Spencer Tracy_ A Biography - James C. Curtis [177]
But with the motivating sequence removed from the picture, Lang was left to flounder when questioned about the surrendering of Joe Wilson. “I’ve often been asked if Tracy gives himself up because of social consciousness or something like that,” he said to Peter Bogdanovich in 1965. “I don’t think so. I think this man gives himself up because he can’t go on living with an eternal lie—he couldn’t go through life with it. It’s too easy an explanation to say social consciousness makes me do something. One acts because of emotions, personal emotions.”

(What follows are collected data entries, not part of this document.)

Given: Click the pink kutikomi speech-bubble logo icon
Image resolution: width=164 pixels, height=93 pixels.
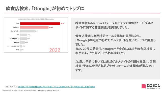Looking at the screenshot, I should pyautogui.click(x=144, y=86).
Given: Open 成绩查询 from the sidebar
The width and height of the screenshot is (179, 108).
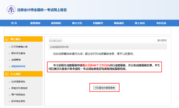Looking at the screenshot, I should (16, 60).
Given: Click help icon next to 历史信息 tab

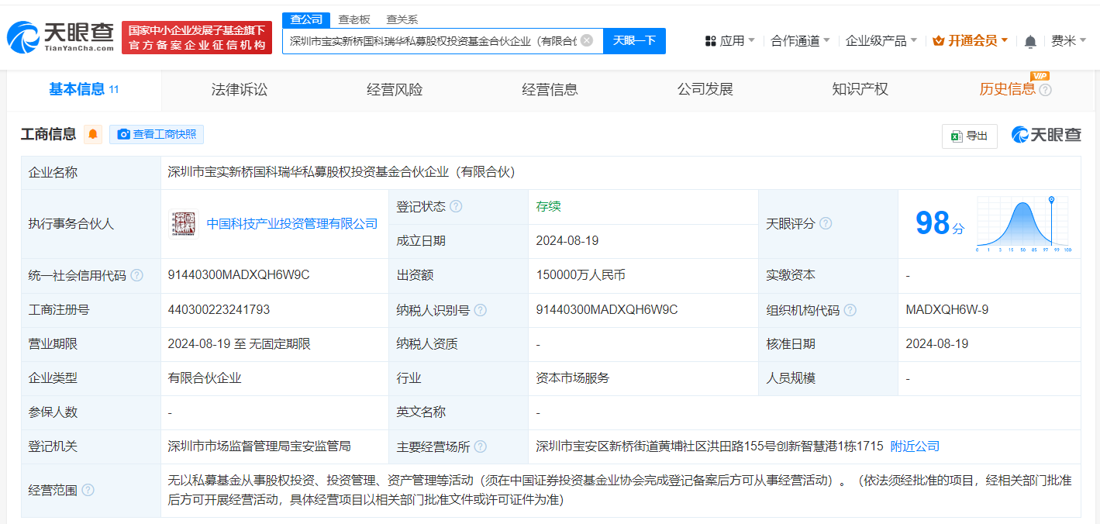Looking at the screenshot, I should click(1045, 90).
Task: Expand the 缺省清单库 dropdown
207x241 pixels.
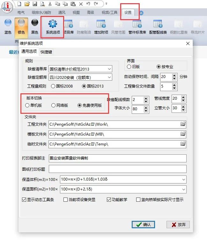Action: (x=109, y=69)
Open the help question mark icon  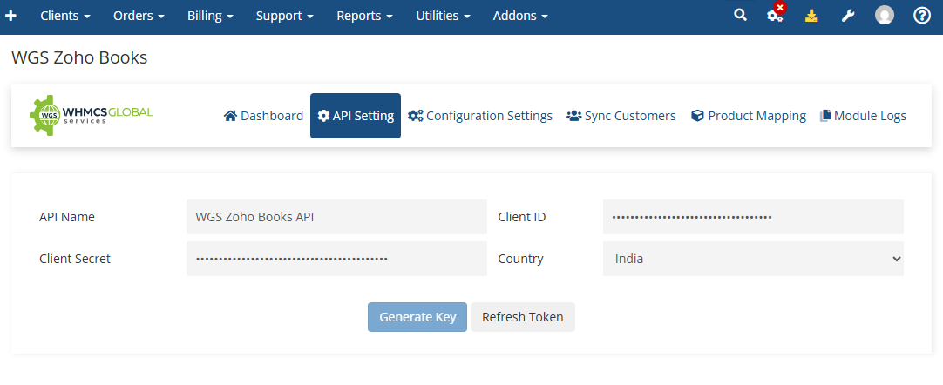921,16
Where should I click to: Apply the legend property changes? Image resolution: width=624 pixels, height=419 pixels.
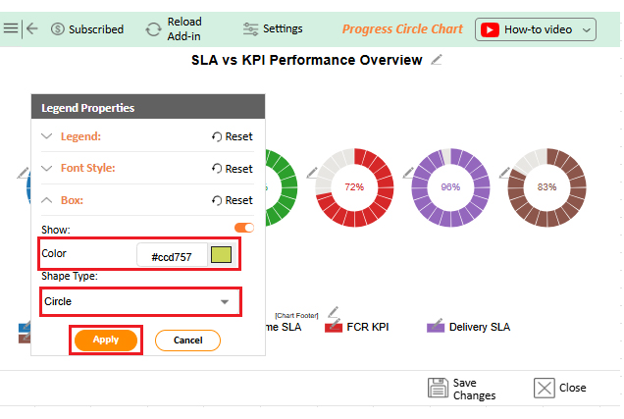point(106,340)
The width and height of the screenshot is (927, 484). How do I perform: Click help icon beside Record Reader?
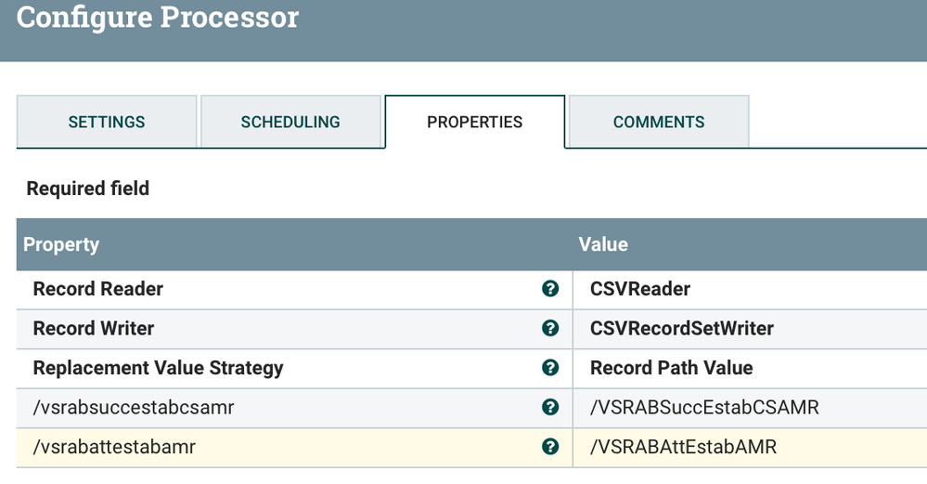[550, 289]
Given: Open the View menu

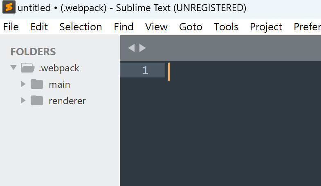Looking at the screenshot, I should (x=156, y=27).
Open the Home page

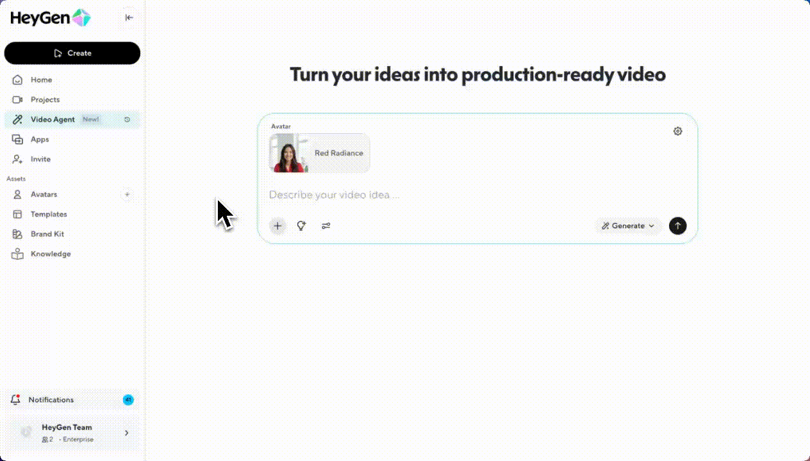(x=41, y=80)
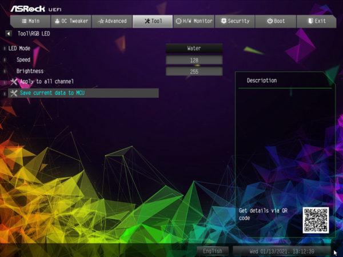Change language with the English button
The height and width of the screenshot is (257, 343).
(x=213, y=251)
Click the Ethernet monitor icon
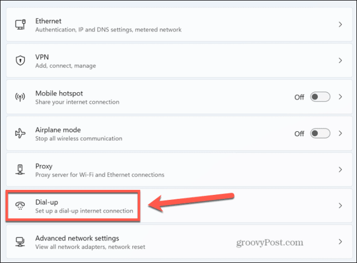This screenshot has width=357, height=263. click(20, 25)
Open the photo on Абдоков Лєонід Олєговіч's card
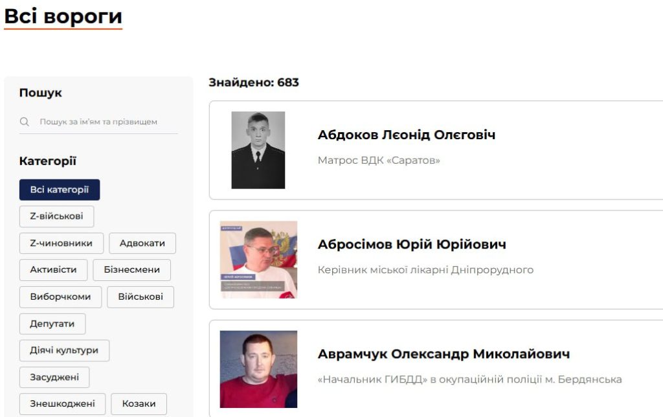The image size is (663, 417). point(258,150)
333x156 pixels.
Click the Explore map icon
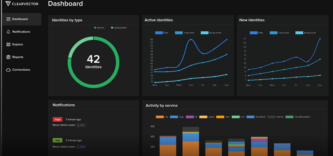[x=8, y=44]

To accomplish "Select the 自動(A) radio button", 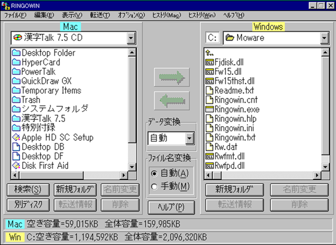I will click(x=154, y=173).
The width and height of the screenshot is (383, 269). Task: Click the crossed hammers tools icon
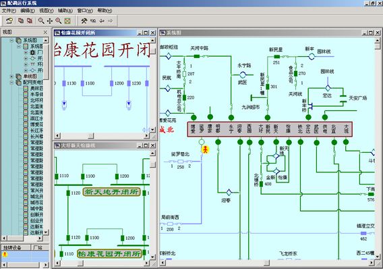pos(84,21)

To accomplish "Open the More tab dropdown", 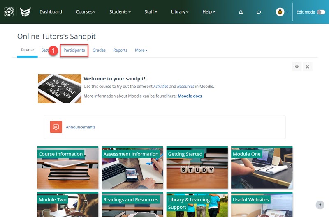I will pos(141,50).
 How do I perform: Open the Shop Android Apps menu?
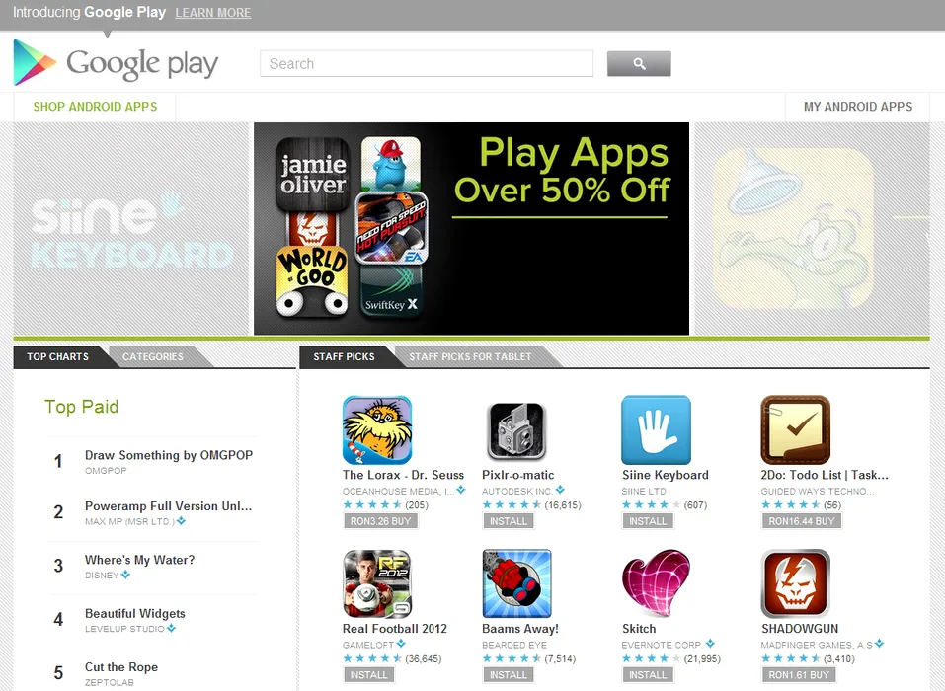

Fritz Lang left M-G-M a bitter man, blaming Joe Mankiewicz for the cutting of a key sequence and the sweetening of the climax. After the film’s release, Mankiewicz approached him at the Hollywood Brown Derby and offered his hand in friendship and congratulation, and Lang, to his later regret, refused it. His dislike of Tracy was more subtle, as he never had anything but praise for Tracy’s performance in the film. Yet he told Mankiewicz’s biographer, Kenneth L. Geist, that Tracy’s alcoholism had indirectly delayed the picture. “My friend Peter Lorre, a former drug addict, explained to me that when people are deprived of a craving, they turn to something else—Lorre to drink, Tracy to whorehouses. I assume that’s where he’d disappear after lunch, since he didn’t come back till four o’clock. I’d be sitting there with the whole crew, wanting to work, when he’d arrive and say, ‘Fritz, I want to invite the crew to have coffee.’ ”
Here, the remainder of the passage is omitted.